TASK TO COMPLETE: Pick out every line in the items below that contains the word "pixels", with case counting, and copy each line in full.

DATA LISTING:
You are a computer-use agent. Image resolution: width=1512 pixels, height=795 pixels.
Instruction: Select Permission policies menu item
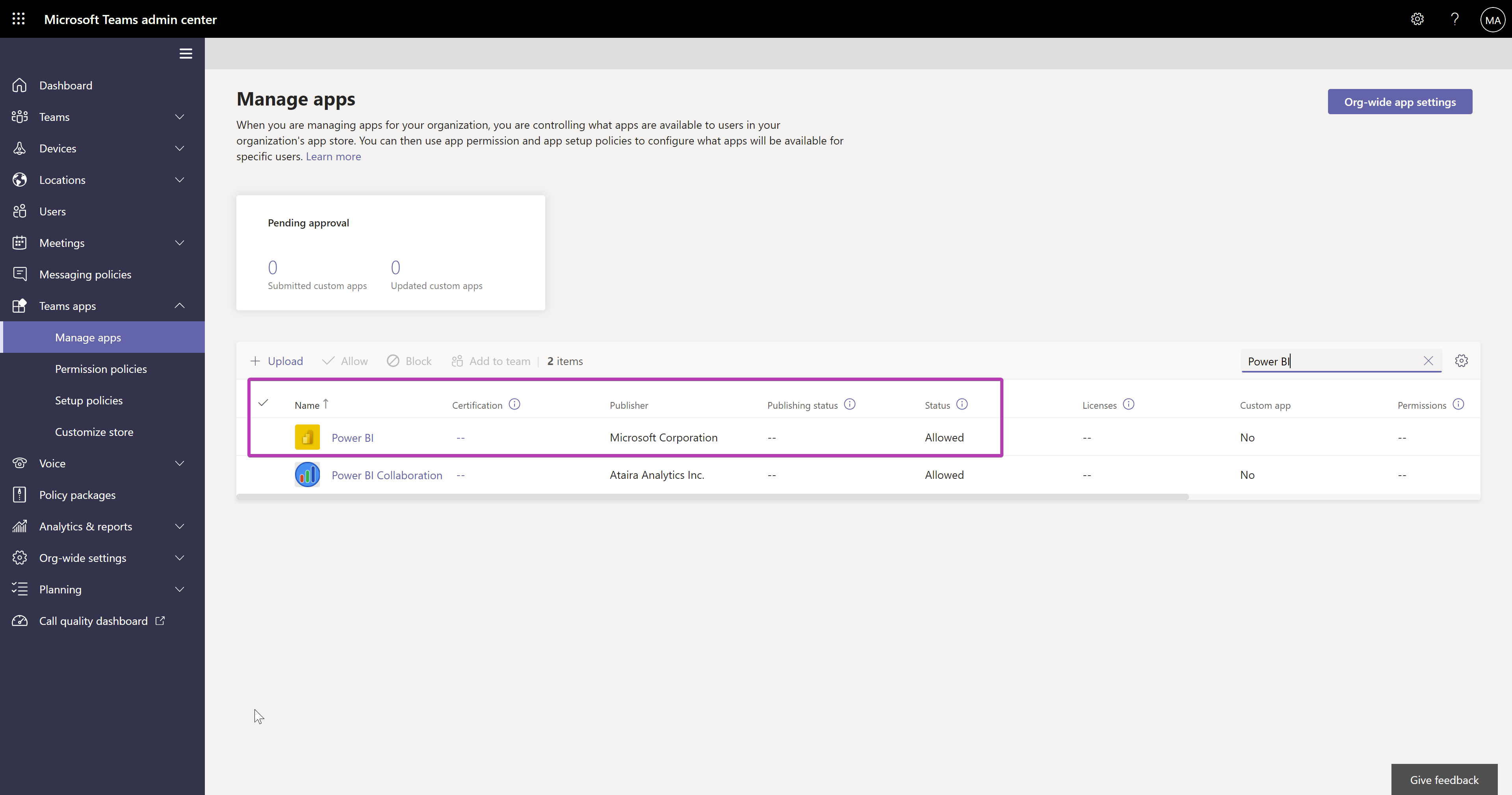click(101, 368)
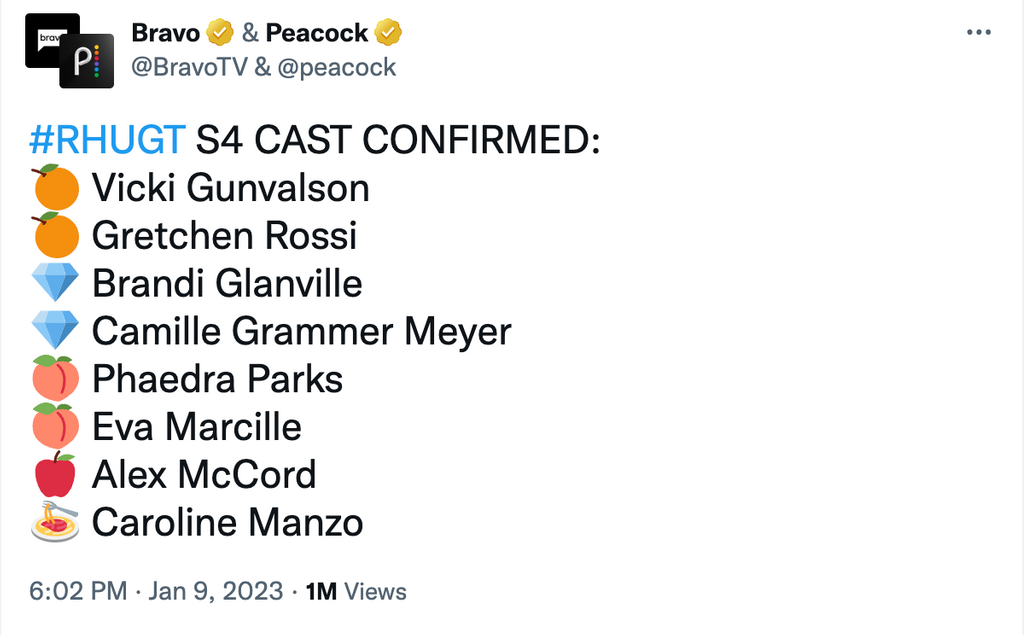
Task: Select the Bravo display name
Action: pos(164,32)
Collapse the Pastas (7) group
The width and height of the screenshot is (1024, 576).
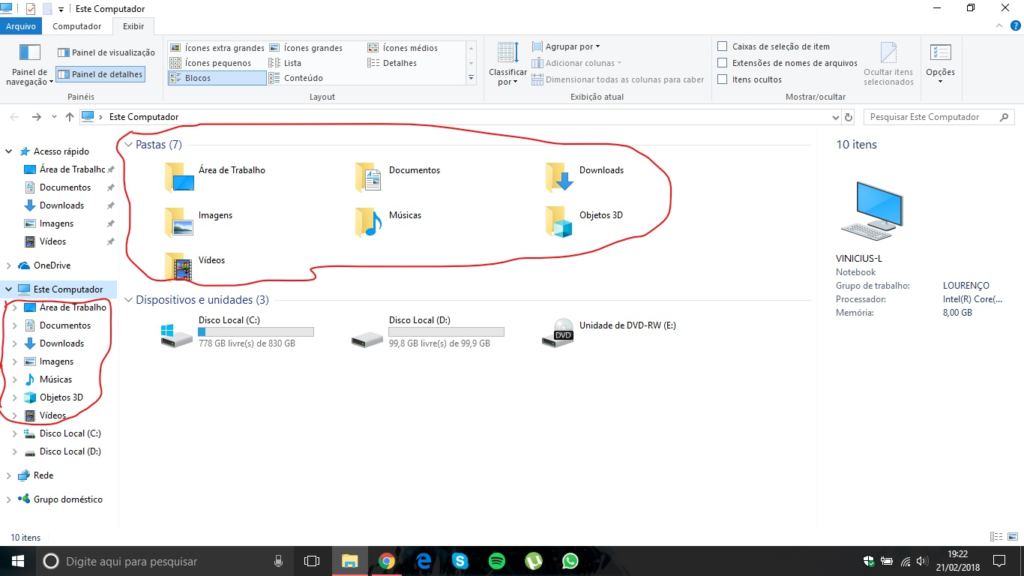tap(128, 145)
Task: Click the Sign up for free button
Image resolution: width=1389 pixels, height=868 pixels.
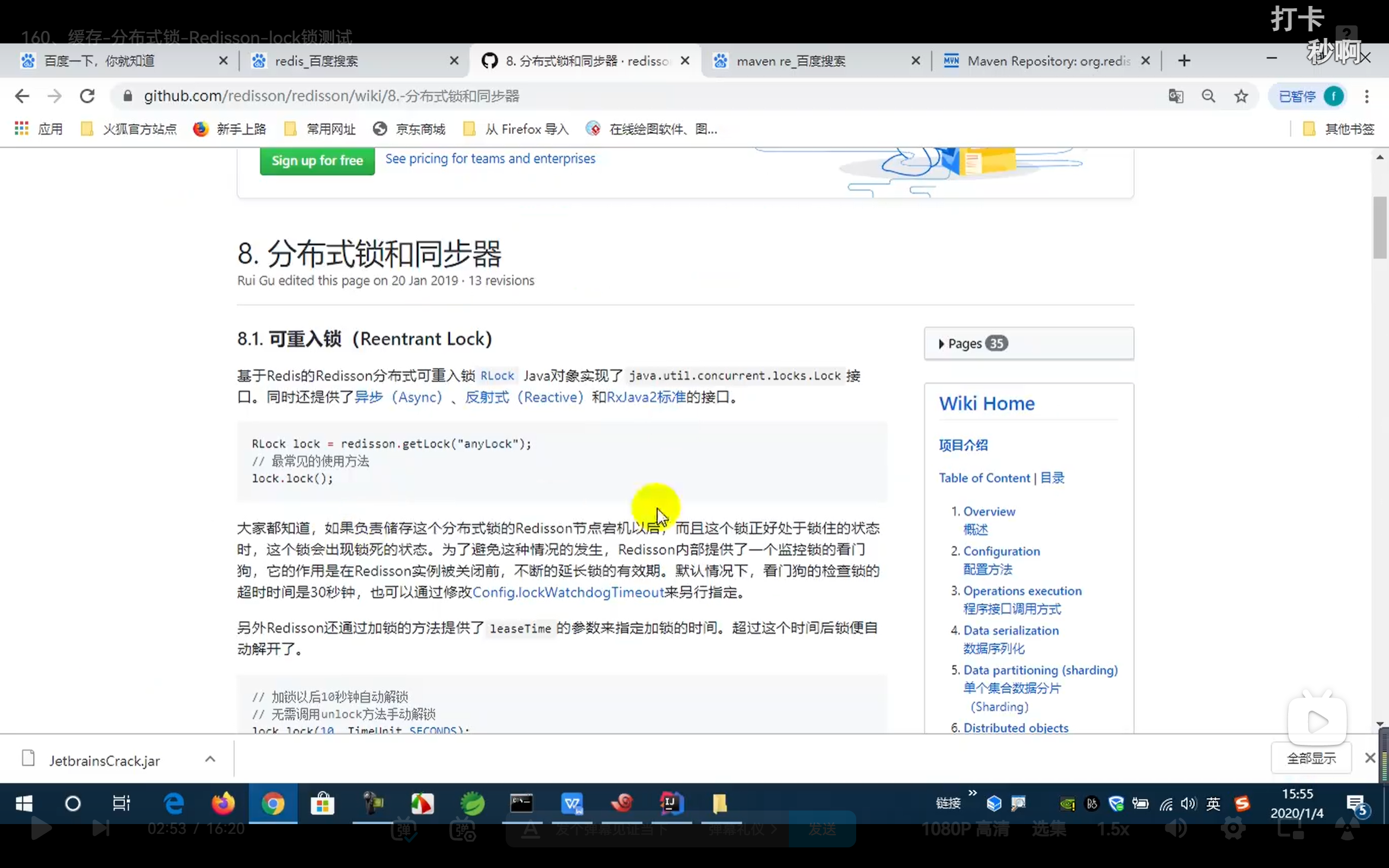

RESPONSE TO THIS TASK:
You are a computer-use agent. Image resolution: width=1512 pixels, height=795 pixels.
Image resolution: width=1389 pixels, height=868 pixels.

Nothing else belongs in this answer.